Start of Data shown

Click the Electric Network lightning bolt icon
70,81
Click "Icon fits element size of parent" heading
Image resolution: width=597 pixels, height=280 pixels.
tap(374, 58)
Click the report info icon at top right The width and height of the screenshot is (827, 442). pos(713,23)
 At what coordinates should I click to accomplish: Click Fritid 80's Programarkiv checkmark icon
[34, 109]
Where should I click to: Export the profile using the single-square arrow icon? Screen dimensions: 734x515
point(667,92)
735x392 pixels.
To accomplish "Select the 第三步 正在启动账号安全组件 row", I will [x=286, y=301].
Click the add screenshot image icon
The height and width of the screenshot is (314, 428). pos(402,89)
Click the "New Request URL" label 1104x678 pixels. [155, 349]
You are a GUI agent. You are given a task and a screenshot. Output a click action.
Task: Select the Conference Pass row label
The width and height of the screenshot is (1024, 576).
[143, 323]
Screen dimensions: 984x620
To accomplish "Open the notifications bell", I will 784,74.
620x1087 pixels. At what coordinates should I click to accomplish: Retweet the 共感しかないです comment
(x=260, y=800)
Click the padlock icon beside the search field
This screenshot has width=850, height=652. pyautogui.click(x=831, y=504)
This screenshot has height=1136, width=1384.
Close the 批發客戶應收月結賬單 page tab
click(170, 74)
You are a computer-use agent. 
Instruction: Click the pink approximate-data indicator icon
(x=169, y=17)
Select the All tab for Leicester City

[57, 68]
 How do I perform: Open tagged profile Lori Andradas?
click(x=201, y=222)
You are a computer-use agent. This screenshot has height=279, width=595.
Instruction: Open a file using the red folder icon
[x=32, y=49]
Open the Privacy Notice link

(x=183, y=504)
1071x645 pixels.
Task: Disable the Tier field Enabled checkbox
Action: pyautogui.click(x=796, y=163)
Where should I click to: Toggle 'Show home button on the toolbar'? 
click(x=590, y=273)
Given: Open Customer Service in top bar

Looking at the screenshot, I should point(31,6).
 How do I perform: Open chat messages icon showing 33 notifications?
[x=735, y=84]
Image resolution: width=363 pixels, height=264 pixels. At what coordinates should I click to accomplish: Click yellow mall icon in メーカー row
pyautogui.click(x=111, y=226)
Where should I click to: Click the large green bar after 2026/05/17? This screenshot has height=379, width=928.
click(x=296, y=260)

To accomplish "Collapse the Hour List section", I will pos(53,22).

End of Data shown

■ Exercise objective: An exact copy of the lines above between the line holding "Where should I click to: Export" and the line holding "pixels. [155, 349]", inclusive, is the whole answer.

■ Answer space:
Where should I click to: Export the profile using the single-square arrow icon? Screen dimensions: 734x515
point(667,92)
735x392 pixels.
To accomplish "Select the 第三步 正在启动账号安全组件 row", I will [x=286, y=301].
Click the add screenshot image icon
The height and width of the screenshot is (314, 428). pos(402,89)
Click the "New Request URL" label 1104x678 pixels. [155, 349]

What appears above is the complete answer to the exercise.